◆ **Alıştırma metni**:
□ □ □

“Darbe”nin ardında ne yazık ki çok büyük dramlar da kaldı... Ölümler, yaralanmalar ve sakat kalmalar... Şehitler ve gaziler... Yani “hainler”in yaptıklarının acı sonuçlarına bakılırsa, “AF”fedilir gibi değil hiçbir şey!..
Ancak memleketin belki de kaderini karartacak o dinci “cunta”nın başarısızlığının ardından yalnızca FETÖ’cülerin devletin tüm kademelerindeki sinsi örgütlenmeleri konuşulmuyor, “gafletin, dalaletin ve hatta hıyanetin” aktörleri ve figüranlarının zavallılığı da tek tek deşifre oluyor...
Trajikomik gibi de görünen pişmanlık ve itiraflar dizisidir bunlar... Takiye ki ne takiye?..

□ □ □

Darbe sonrasını anlatan metinde "Ancak memleketin belki" ifadesinden "ki ne takiye?.." ifadesine kadar uzanan bölümü hiç değiştirmeden yazın.

◆ **Veri bölümü**:
□ □ □

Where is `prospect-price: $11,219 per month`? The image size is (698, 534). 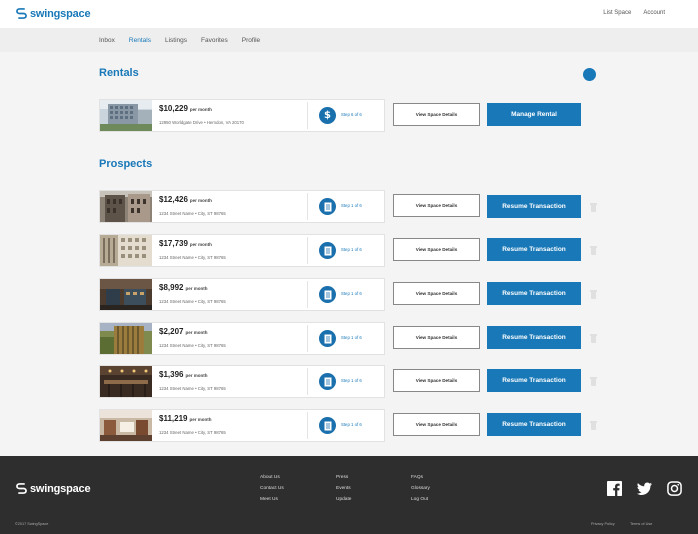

□ □ □

◆ **Beklenen çıktı**:
Ancak memleketin belki de kaderini karartacak o dinci “cunta”nın başarısızlığının ardından yalnızca FETÖ’cülerin devletin tüm kademelerindeki sinsi örgütlenmeleri konuşulmuyor, “gafletin, dalaletin ve hatta hıyanetin” aktörleri ve figüranlarının zavallılığı da tek tek deşifre oluyor...
Trajikomik gibi de görünen pişmanlık ve itiraflar dizisidir bunlar... Takiye ki ne takiye?..